Patrick O’Connor reveals how the sheriff’s office and the district attorney’s office of San Bernardino County framed Cooper
for these horrific murders.
Two days before the murders of Doug and Peggy Ryen, their 10-year-old daughter, Jessica, and 11-year-old Christopher
Hughes, Cooper escaped from a nearby prison and holed up in a vacant house 125 yards below the murdered family’s
hilltop house. Two days after the San Bernardino sheriff’s department established that Cooper had been hiding there, it
locked in on him as the lone assailant despite numerous eye witness reports that implicated three, young white men as
the perpetrators.
From that day forward, the sheriff’s department discarded information that pointed at other perpetrators, destroyed
evidence that exculpated Cooper, and planted evidence that implicated him.
“The justice system has failed him at almost every turn in his long, drawn-out appeal process,” O’Connor said. “If it were
not for a court-ordered moratorium on executions in California over the lethal injection controversy, Cooper – with no
appeals remaining – would have been executed by now.” The moratorium is expected to remain in place until at least the
beginning of 2015.
SCAPEGOAT provides a rare direct examination of the broken justice system in the United States where homicide
detectives and district attorneys all too often become blinded by their goal of winning convictions rather than searching for
justice for both the victims and the accused. The Kevin Cooper case, as Judge William Fletcher of the U.S. Court of
Appeals for the Ninth Circuit says, is a prime example of justice gone begging.

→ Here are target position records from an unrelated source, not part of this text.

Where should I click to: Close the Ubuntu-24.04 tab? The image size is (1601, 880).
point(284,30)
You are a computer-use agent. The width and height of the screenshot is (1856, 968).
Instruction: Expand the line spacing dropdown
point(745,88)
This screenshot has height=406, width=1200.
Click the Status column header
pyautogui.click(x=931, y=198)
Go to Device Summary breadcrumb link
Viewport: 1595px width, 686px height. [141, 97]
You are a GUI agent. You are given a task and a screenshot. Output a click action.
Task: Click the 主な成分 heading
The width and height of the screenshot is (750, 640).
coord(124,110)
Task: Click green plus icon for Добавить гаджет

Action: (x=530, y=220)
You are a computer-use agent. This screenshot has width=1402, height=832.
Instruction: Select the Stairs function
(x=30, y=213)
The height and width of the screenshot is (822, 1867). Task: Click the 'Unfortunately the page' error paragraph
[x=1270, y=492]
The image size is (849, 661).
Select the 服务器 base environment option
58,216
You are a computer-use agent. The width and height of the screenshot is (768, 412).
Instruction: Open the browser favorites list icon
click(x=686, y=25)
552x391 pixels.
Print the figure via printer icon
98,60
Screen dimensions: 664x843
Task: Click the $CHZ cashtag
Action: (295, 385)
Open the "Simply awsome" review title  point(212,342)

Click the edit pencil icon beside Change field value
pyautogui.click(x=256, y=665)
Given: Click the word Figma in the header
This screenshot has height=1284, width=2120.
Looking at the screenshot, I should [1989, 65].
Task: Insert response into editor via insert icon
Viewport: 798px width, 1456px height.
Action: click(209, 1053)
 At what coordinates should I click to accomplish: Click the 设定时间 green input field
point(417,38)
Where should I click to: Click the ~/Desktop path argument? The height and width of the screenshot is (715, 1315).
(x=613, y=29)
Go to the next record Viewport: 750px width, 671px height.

At Gonzaga University School of Law on April 12, 2010, Judge Fletcher delivered a lecture on the subject of the death
penalty, in which he said that the problems with the administration of the death penalty are widespread. To illustrate, he
cited the Kevin Cooper case, stating, “The case I am about to describe is horrible in many ways. The murders were
horrible. Kevin Cooper, the man now sitting on death row, may well be – and in my view probably is – innocent. And he is
on death row because the San Bernardino Sheriff’s Department framed him.”